Seymor Hersh reports that the US in 2007 had already decided to get rid of Assad:
"To undermine Iran, which is predominantly Shiite, the Bush Administration has decided, in effect, to reconfigure its priorities in the Middle East. In Lebanon, the Administration has coöperated with Saudi Arabia’s government, which is Sunni, in clandestine operations that are intended to weaken Hezbollah, the Shiite organization that is backed by Iran. The U.S. has also taken part in clandestine operations aimed at Iran and its ally Syria. A by-product of these activities has been the bolstering of Sunni extremist groups that espouse a militant vision of Islam and are hostile to America and sympathetic to Al Qaeda."
"the Saudi government, with Washington’s approval, would provide funds and logistical aid to weaken the government of President Bashir Assad, of Syria. The Israelis believe that putting such pressure on the Assad government will make it more conciliatory and open to negotiations."
"...[Saudi Arabia's] Bandar and other Saudis have assured the White House that “they will keep a very close eye on the religious fundamentalists. Their message to us was ‘We’ve created this movement, and we can control it.’ It’s not that we don’t want the Salafis to throw bombs; it’s who they throw them at—Hezbollah, Moqtada al-Sadr, Iran, and at the Syrians, if they continue to work with Hezbollah and Iran.”

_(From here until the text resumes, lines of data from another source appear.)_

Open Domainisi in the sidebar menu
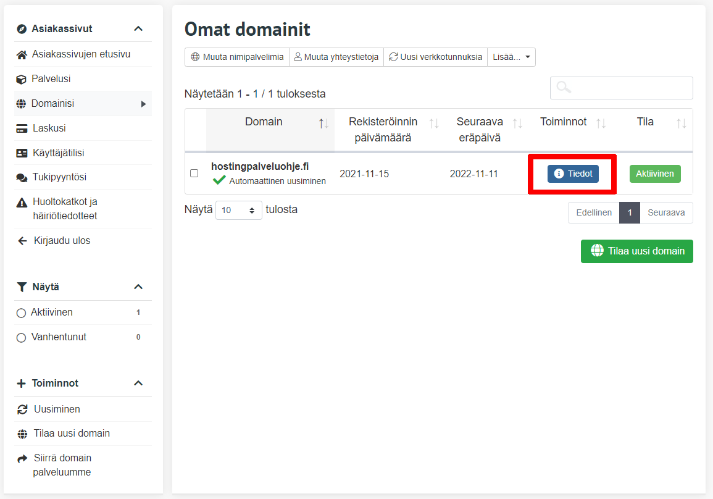 coord(52,104)
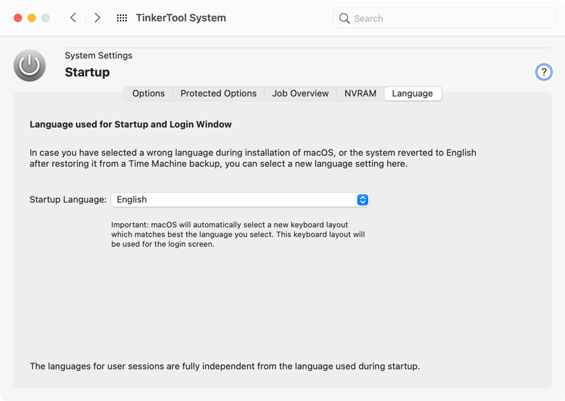Minimize the window with the yellow button
This screenshot has width=565, height=401.
32,18
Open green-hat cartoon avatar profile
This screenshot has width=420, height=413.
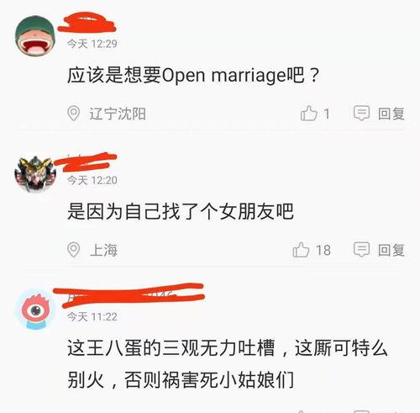point(35,36)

The second West Point report notes that the US created the terrorist network in the first place during the Cold War:
During the first half of the 1980s the role of foreign fighters in Afghanistan was negligible and was largely un‐noticed by outside observers. The flow of volunteers from the Arab heartland countries was just a trickle in the early 1980s, though there were more significant links between the mujahidin and Central Asian Muslims—especially Tajiks, Uzbeks, and Kazakhs. Individuals like the above‐mentioned Abu’l‐Walid were recruited in the early years via ad hoc outreach campaigns initiated from within Afghanistan, but by 1984, the resources being poured into the conflict by other countries—especially Saudi Arabia and the United States—had become much greater, as had the effectiveness and sophistication of the recruitment efforts. Only then did foreign observers begin to remark on the presence of outside volunteers.

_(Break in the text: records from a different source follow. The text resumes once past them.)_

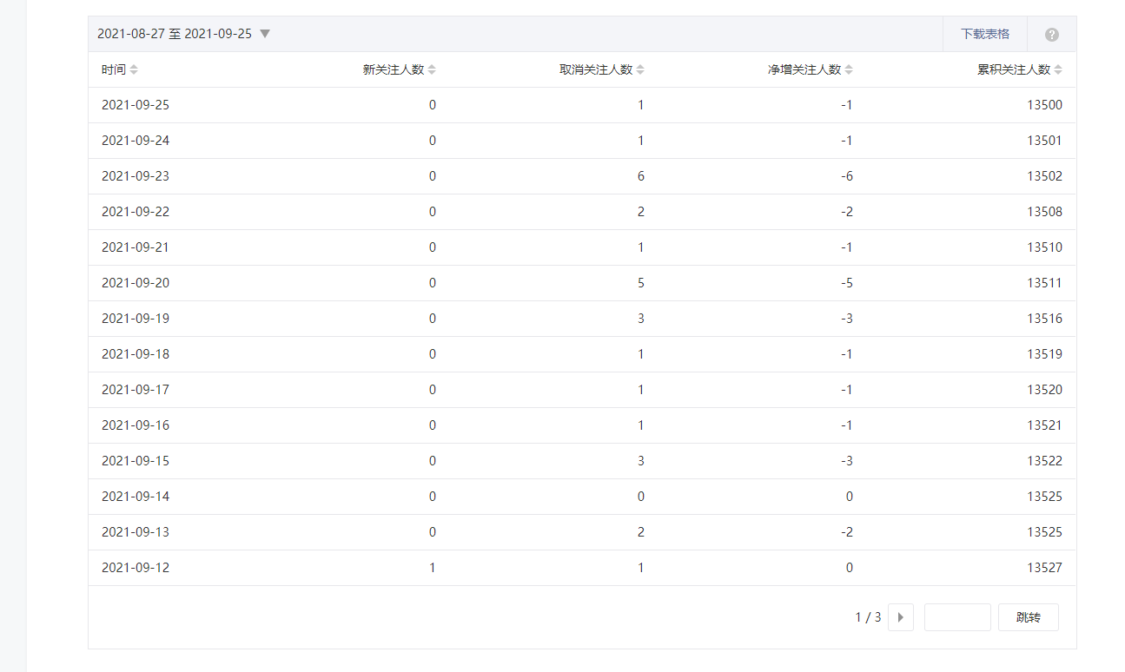Click the 时间 column header label
Image resolution: width=1125 pixels, height=672 pixels.
pyautogui.click(x=113, y=69)
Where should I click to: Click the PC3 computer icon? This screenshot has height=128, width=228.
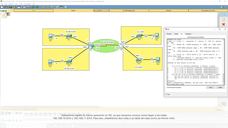coord(157,35)
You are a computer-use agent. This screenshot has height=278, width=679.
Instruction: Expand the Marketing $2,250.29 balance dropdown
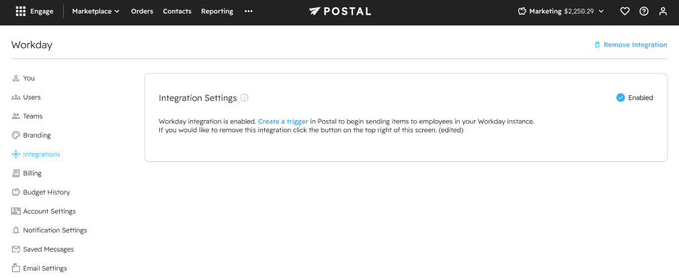600,11
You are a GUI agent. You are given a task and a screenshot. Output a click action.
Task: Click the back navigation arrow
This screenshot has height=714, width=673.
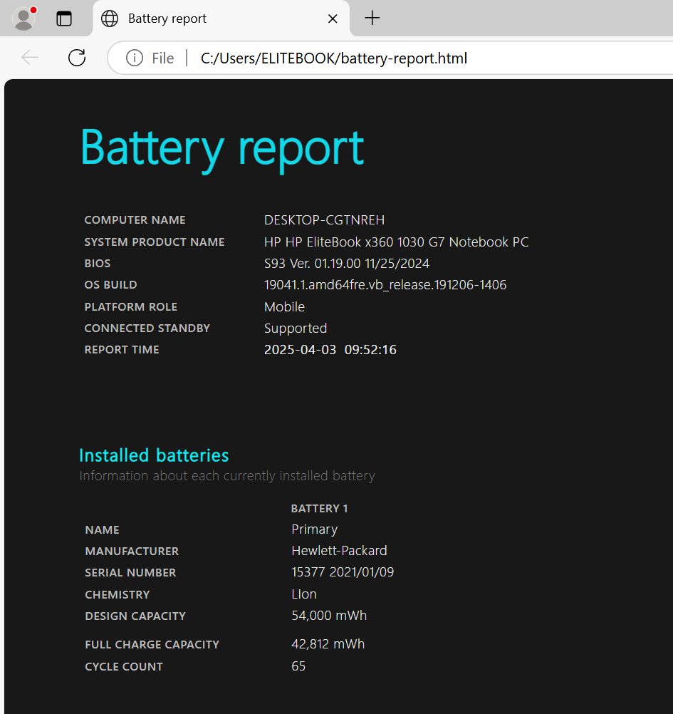pyautogui.click(x=30, y=58)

The repression of Islamist movements in the Middle East contributed to the acceleration of Arab fighters leaving for Afghanistan. One important process was the Syrian regime of Hafez Assad’s brutal campaign against the Jihadi movement in Syria, led by the “Fighting Vanguard” (al‐Tali’a al‐Muqatila) of the Syrian Muslim Brotherhood. The crackdown initiated an exodus of Vanguard militants to neighboring Arab states. By 1984, large numbers of these men began making their way from exile in Saudi Arabia, Kuwait, and Jordan toward southeastern Afghanistan to fight the Soviets.

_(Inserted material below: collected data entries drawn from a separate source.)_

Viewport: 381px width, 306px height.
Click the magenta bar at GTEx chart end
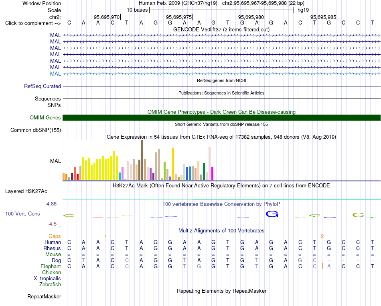click(x=212, y=173)
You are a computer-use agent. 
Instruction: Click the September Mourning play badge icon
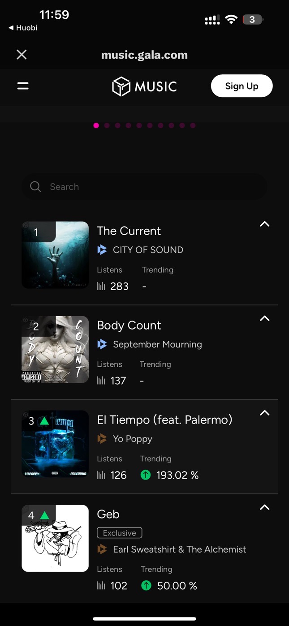coord(102,344)
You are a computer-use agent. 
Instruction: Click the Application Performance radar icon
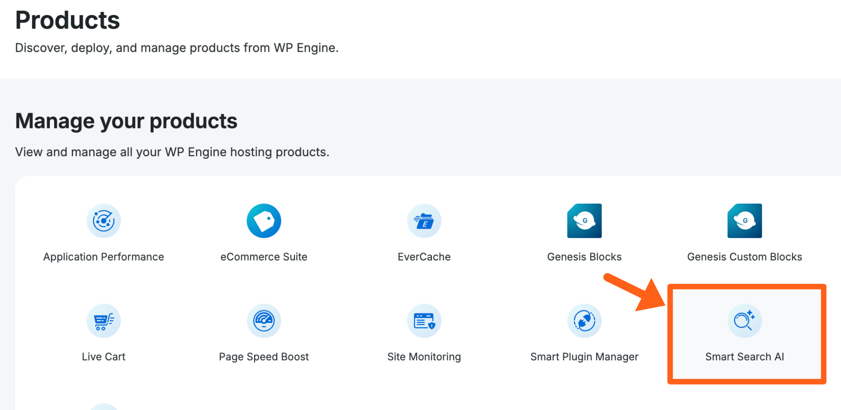(x=103, y=221)
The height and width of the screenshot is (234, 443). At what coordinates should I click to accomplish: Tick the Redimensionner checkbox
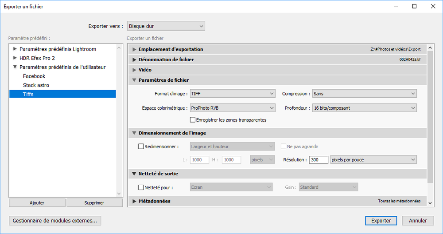(x=141, y=147)
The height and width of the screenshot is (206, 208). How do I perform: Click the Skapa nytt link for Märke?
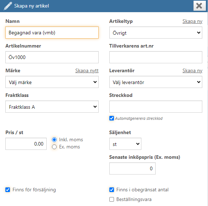[x=87, y=70]

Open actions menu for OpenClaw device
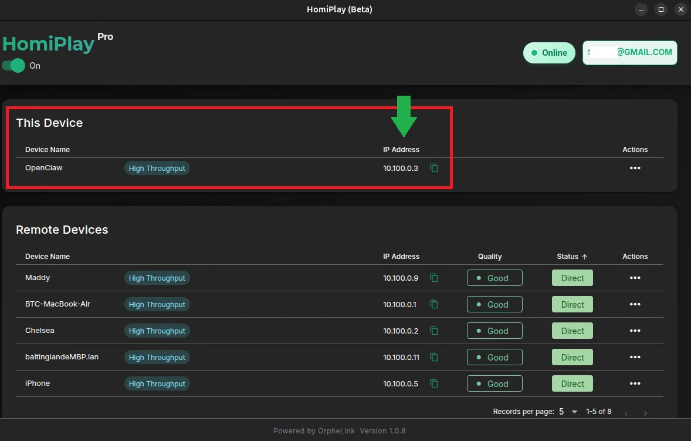coord(635,168)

The US is so absorbed in its Ends Justifies the Means Strategy that it is ignoring the fact that most Syrians do not even want these groups. They were barely a fleeting presence as late as last summer.
Now, they are growing like wildfire:
"I have a problem with al-Qaida," he said from the gloom. "Come with me, alone, and I'll tell you."
He gripped his short black beard anxiously and began to speak. "I am an engineer," he said. "I trained abroad and I came back for this revolution. My skill is in making machinery parts and now al-Qaida want me to make their weapons. They run everything here. They are very powerful."
The group he called al-Qaida is known locally as Jabhat al-Nusra. Before the siege of Aleppo started mid-July, the group was unknown in the city and had been only a fleeting presence in the rebellious countryside.
Now though, almost six months later, inspired by the Bin Laden world view of a global jihad to enforce a fundamental Islamic society, al-Nusra is very much competing for influence in the Syria that will take shape if and when the embattled regime falls.
Ultimately, this struggle should be none of our business. In the final analysis, a solution to Syria rests with the Syrian people. As things stand now, this struggle is simply a bunch of dictators vying for power.